## [What is required]
Please retype the whole listing below word for word, keeping every line unchanged.

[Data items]

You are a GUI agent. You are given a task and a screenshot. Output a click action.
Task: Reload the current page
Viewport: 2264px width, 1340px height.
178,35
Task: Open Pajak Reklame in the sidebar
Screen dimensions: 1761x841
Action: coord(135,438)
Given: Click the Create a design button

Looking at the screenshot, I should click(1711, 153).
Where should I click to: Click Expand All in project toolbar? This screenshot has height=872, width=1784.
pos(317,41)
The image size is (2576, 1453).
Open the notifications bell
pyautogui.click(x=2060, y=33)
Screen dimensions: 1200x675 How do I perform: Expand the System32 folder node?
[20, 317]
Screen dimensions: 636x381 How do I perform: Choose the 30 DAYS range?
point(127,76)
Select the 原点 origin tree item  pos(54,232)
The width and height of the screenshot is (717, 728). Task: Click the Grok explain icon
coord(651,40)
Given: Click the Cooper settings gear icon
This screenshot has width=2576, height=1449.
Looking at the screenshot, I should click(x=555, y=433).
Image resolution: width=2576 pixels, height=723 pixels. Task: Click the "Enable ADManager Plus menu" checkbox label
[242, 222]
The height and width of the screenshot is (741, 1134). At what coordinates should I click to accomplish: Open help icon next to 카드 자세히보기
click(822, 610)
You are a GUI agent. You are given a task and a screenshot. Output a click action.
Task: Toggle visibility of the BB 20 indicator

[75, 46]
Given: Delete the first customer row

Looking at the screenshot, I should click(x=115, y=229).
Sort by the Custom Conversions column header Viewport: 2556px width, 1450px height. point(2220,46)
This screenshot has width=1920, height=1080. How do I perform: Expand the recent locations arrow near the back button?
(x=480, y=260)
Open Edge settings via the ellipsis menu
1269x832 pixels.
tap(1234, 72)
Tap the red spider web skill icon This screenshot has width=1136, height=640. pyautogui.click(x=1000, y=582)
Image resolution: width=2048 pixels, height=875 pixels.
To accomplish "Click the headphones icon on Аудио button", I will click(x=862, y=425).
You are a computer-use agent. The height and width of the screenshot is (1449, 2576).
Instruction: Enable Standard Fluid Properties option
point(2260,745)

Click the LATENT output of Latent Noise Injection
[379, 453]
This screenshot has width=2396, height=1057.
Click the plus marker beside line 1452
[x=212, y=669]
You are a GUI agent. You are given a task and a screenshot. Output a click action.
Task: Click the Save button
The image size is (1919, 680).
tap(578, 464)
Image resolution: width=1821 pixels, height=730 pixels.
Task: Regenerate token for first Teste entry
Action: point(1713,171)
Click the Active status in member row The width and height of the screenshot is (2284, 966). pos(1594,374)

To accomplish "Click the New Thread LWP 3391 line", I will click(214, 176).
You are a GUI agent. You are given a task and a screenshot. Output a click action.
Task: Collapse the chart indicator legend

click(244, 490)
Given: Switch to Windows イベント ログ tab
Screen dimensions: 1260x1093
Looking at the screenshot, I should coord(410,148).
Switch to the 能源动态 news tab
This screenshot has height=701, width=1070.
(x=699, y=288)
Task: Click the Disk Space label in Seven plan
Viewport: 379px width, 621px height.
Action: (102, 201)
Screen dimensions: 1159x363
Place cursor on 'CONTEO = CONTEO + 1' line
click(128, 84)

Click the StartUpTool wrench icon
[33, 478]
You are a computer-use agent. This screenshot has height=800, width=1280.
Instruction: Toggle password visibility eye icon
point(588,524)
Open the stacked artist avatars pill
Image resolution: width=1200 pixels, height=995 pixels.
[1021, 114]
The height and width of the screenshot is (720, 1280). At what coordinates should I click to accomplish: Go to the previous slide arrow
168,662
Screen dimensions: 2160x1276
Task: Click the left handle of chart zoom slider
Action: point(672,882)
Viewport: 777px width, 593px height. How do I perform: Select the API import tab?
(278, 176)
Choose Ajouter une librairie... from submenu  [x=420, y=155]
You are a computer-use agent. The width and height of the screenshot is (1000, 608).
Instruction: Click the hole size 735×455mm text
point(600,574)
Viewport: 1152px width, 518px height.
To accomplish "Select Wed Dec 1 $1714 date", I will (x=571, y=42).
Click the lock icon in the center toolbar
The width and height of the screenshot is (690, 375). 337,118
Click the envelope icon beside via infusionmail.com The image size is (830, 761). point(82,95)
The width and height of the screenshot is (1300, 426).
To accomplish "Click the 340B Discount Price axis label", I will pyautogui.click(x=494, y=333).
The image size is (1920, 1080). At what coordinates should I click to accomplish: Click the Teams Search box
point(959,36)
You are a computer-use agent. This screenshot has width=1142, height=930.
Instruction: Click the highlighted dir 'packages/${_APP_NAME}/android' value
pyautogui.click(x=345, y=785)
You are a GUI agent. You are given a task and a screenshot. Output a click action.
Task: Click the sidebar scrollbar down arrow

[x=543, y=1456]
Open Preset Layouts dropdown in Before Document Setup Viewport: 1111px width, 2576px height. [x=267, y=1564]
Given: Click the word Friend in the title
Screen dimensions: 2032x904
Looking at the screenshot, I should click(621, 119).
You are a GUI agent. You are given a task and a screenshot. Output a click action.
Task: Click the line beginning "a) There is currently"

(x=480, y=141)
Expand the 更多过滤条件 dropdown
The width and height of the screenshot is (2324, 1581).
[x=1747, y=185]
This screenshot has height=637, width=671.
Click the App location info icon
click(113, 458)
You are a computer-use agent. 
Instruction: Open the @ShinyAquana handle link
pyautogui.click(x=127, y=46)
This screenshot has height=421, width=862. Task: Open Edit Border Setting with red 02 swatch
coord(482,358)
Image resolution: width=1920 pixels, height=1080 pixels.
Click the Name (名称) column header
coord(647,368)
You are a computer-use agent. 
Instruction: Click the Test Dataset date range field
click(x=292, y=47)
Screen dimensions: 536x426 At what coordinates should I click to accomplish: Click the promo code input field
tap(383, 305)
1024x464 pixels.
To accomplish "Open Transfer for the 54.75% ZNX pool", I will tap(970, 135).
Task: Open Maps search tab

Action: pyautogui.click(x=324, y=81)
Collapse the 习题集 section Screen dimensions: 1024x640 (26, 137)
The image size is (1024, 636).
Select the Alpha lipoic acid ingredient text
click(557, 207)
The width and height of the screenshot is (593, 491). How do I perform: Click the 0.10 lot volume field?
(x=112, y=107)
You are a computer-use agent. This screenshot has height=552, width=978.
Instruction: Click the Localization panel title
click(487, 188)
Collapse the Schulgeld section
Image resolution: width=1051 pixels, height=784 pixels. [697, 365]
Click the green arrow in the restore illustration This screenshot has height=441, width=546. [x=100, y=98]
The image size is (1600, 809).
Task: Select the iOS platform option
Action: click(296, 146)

## [Problem solution]
You are a GUI agent. You are given a task and a screenshot. Output a click action.
Task: Reload the current page
Viewport: 2264px width, 1340px height.
178,35
Task: Open Pajak Reklame in the sidebar
Screen dimensions: 1761x841
Action: coord(135,438)
Given: Click the Create a design button

Looking at the screenshot, I should click(1711, 153).
Where should I click to: Click Expand All in project toolbar? This screenshot has height=872, width=1784.
pos(317,41)
The image size is (2576, 1453).
Open the notifications bell
pyautogui.click(x=2060, y=33)
Screen dimensions: 1200x675 How do I perform: Expand the System32 folder node?
[20, 317]
Screen dimensions: 636x381 How do I perform: Choose the 30 DAYS range?
point(127,76)
Select the 原点 origin tree item  pos(54,232)
The width and height of the screenshot is (717, 728). Task: Click the Grok explain icon
coord(651,40)
Given: Click the Cooper settings gear icon
This screenshot has width=2576, height=1449.
Looking at the screenshot, I should click(x=555, y=433).
Image resolution: width=2576 pixels, height=723 pixels. Task: Click the "Enable ADManager Plus menu" checkbox label
[242, 222]
The height and width of the screenshot is (741, 1134). At what coordinates should I click to accomplish: Open help icon next to 카드 자세히보기
click(822, 610)
You are a GUI agent. You are given a task and a screenshot. Output a click action.
Task: Toggle visibility of the BB 20 indicator

[75, 46]
Given: Delete the first customer row

Looking at the screenshot, I should click(x=115, y=229).
Sort by the Custom Conversions column header Viewport: 2556px width, 1450px height. point(2220,46)
This screenshot has width=1920, height=1080. How do I perform: Expand the recent locations arrow near the back button?
(x=480, y=260)
Open Edge settings via the ellipsis menu
1269x832 pixels.
tap(1234, 72)
Tap the red spider web skill icon This screenshot has width=1136, height=640. pyautogui.click(x=1000, y=582)
Image resolution: width=2048 pixels, height=875 pixels.
To accomplish "Click the headphones icon on Аудио button", I will click(x=862, y=425).
You are a computer-use agent. The height and width of the screenshot is (1449, 2576).
Instruction: Enable Standard Fluid Properties option
point(2260,745)

Click the LATENT output of Latent Noise Injection
[379, 453]
This screenshot has width=2396, height=1057.
Click the plus marker beside line 1452
[x=212, y=669]
You are a GUI agent. You are given a task and a screenshot. Output a click action.
Task: Click the Save button
The image size is (1919, 680).
tap(578, 464)
Image resolution: width=1821 pixels, height=730 pixels.
Task: Regenerate token for first Teste entry
Action: point(1713,171)
Click the Active status in member row The width and height of the screenshot is (2284, 966). pos(1594,374)

To accomplish "Click the New Thread LWP 3391 line", I will click(214, 176).
You are a GUI agent. You are given a task and a screenshot. Output a click action.
Task: Collapse the chart indicator legend

click(244, 490)
Given: Switch to Windows イベント ログ tab
Screen dimensions: 1260x1093
Looking at the screenshot, I should coord(410,148).
Switch to the 能源动态 news tab
This screenshot has height=701, width=1070.
(x=699, y=288)
Task: Click the Disk Space label in Seven plan
Viewport: 379px width, 621px height.
Action: (102, 201)
Screen dimensions: 1159x363
Place cursor on 'CONTEO = CONTEO + 1' line
click(128, 84)

Click the StartUpTool wrench icon
[33, 478]
You are a computer-use agent. This screenshot has height=800, width=1280.
Instruction: Toggle password visibility eye icon
point(588,524)
Open the stacked artist avatars pill
Image resolution: width=1200 pixels, height=995 pixels.
[1021, 114]
The height and width of the screenshot is (720, 1280). At what coordinates should I click to accomplish: Go to the previous slide arrow
168,662
Screen dimensions: 2160x1276
Task: Click the left handle of chart zoom slider
Action: point(672,882)
Viewport: 777px width, 593px height. How do I perform: Select the API import tab?
(278, 176)
Choose Ajouter une librairie... from submenu  [x=420, y=155]
You are a computer-use agent. The width and height of the screenshot is (1000, 608).
Instruction: Click the hole size 735×455mm text
point(600,574)
Viewport: 1152px width, 518px height.
To accomplish "Select Wed Dec 1 $1714 date", I will (x=571, y=42).
Click the lock icon in the center toolbar
The width and height of the screenshot is (690, 375). 337,118
Click the envelope icon beside via infusionmail.com The image size is (830, 761). point(82,95)
The width and height of the screenshot is (1300, 426).
To accomplish "Click the 340B Discount Price axis label", I will pyautogui.click(x=494, y=333).
The image size is (1920, 1080). At what coordinates should I click to accomplish: Click the Teams Search box
point(959,36)
You are a computer-use agent. This screenshot has width=1142, height=930.
Instruction: Click the highlighted dir 'packages/${_APP_NAME}/android' value
pyautogui.click(x=345, y=785)
You are a GUI agent. You are given a task and a screenshot. Output a click action.
Task: Click the sidebar scrollbar down arrow

[x=543, y=1456]
Open Preset Layouts dropdown in Before Document Setup Viewport: 1111px width, 2576px height. [x=267, y=1564]
Given: Click the word Friend in the title
Screen dimensions: 2032x904
Looking at the screenshot, I should click(621, 119).
You are a GUI agent. You are given a task and a screenshot. Output a click action.
Task: Click the line beginning "a) There is currently"

(x=480, y=141)
Expand the 更多过滤条件 dropdown
The width and height of the screenshot is (2324, 1581).
[x=1747, y=185]
This screenshot has height=637, width=671.
Click the App location info icon
click(113, 458)
You are a computer-use agent. 
Instruction: Open the @ShinyAquana handle link
pyautogui.click(x=127, y=46)
This screenshot has height=421, width=862. Task: Open Edit Border Setting with red 02 swatch
coord(482,358)
Image resolution: width=1920 pixels, height=1080 pixels.
Click the Name (名称) column header
coord(647,368)
You are a computer-use agent. 
Instruction: Click the Test Dataset date range field
click(x=292, y=47)
Screen dimensions: 536x426 At what coordinates should I click to accomplish: Click the promo code input field
tap(383, 305)
1024x464 pixels.
To accomplish "Open Transfer for the 54.75% ZNX pool", I will tap(970, 135).
Task: Open Maps search tab

Action: pyautogui.click(x=324, y=81)
Collapse the 习题集 section Screen dimensions: 1024x640 (26, 137)
The image size is (1024, 636).
Select the Alpha lipoic acid ingredient text
click(557, 207)
The width and height of the screenshot is (593, 491). How do I perform: Click the 0.10 lot volume field?
(x=112, y=107)
You are a computer-use agent. This screenshot has height=552, width=978.
Instruction: Click the Localization panel title
click(487, 188)
Collapse the Schulgeld section
Image resolution: width=1051 pixels, height=784 pixels. [697, 365]
Click the green arrow in the restore illustration This screenshot has height=441, width=546. [x=100, y=98]
The image size is (1600, 809).
Task: Select the iOS platform option
Action: click(296, 146)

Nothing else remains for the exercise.